[Saved data entries]
══════════════════════════════
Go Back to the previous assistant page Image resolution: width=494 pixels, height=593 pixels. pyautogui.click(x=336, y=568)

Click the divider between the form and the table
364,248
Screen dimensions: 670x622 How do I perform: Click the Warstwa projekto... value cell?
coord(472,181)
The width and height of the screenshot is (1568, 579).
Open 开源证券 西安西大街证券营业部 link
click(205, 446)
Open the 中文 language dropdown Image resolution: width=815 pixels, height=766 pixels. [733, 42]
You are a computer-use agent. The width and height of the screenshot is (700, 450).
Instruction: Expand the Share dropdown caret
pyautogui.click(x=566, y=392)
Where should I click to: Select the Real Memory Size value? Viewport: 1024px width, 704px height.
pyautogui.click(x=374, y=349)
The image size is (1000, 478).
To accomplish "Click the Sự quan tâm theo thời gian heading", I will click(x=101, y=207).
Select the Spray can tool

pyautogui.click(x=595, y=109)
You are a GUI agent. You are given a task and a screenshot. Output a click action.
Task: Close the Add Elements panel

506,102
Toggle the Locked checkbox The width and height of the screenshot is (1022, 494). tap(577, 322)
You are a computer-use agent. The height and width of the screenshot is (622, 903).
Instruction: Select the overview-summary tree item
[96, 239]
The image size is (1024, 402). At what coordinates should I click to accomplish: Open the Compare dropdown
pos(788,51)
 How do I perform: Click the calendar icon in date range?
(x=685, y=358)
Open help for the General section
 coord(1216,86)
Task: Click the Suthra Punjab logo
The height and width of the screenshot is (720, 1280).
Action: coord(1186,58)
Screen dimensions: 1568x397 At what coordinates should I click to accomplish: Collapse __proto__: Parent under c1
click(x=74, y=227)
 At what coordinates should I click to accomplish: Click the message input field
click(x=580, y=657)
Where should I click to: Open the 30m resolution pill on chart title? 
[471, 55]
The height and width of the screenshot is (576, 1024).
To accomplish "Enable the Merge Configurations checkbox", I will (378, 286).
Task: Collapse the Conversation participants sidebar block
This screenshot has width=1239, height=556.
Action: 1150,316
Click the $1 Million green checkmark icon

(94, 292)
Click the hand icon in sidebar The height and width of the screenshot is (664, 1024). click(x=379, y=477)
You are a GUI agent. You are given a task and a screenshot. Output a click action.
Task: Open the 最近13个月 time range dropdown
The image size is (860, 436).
══════════════════════════════
== About this exercise ==
Repeat, word for word, every line above.

== Response for this exercise ==
Go Back to the previous assistant page Image resolution: width=494 pixels, height=593 pixels. pyautogui.click(x=336, y=568)

Click the divider between the form and the table
364,248
Screen dimensions: 670x622 How do I perform: Click the Warstwa projekto... value cell?
coord(472,181)
The width and height of the screenshot is (1568, 579).
Open 开源证券 西安西大街证券营业部 link
click(205, 446)
Open the 中文 language dropdown Image resolution: width=815 pixels, height=766 pixels. [733, 42]
You are a computer-use agent. The width and height of the screenshot is (700, 450).
Instruction: Expand the Share dropdown caret
pyautogui.click(x=566, y=392)
Where should I click to: Select the Real Memory Size value? Viewport: 1024px width, 704px height.
pyautogui.click(x=374, y=349)
The image size is (1000, 478).
To accomplish "Click the Sự quan tâm theo thời gian heading", I will click(x=101, y=207).
Select the Spray can tool

pyautogui.click(x=595, y=109)
You are a GUI agent. You are given a task and a screenshot. Output a click action.
Task: Close the Add Elements panel

506,102
Toggle the Locked checkbox The width and height of the screenshot is (1022, 494). tap(577, 322)
You are a computer-use agent. The height and width of the screenshot is (622, 903).
Instruction: Select the overview-summary tree item
[96, 239]
The image size is (1024, 402). At what coordinates should I click to accomplish: Open the Compare dropdown
pos(788,51)
 How do I perform: Click the calendar icon in date range?
(x=685, y=358)
Open help for the General section
 coord(1216,86)
Task: Click the Suthra Punjab logo
The height and width of the screenshot is (720, 1280).
Action: coord(1186,58)
Screen dimensions: 1568x397 At what coordinates should I click to accomplish: Collapse __proto__: Parent under c1
click(x=74, y=227)
 At what coordinates should I click to accomplish: Click the message input field
click(x=580, y=657)
Where should I click to: Open the 30m resolution pill on chart title? 
[471, 55]
The height and width of the screenshot is (576, 1024).
To accomplish "Enable the Merge Configurations checkbox", I will (378, 286).
Task: Collapse the Conversation participants sidebar block
This screenshot has width=1239, height=556.
Action: 1150,316
Click the $1 Million green checkmark icon

(94, 292)
Click the hand icon in sidebar The height and width of the screenshot is (664, 1024). click(x=379, y=477)
You are a GUI agent. You are given a task and a screenshot. Output a click action.
Task: Open the 最近13个月 time range dropdown
The image size is (860, 436).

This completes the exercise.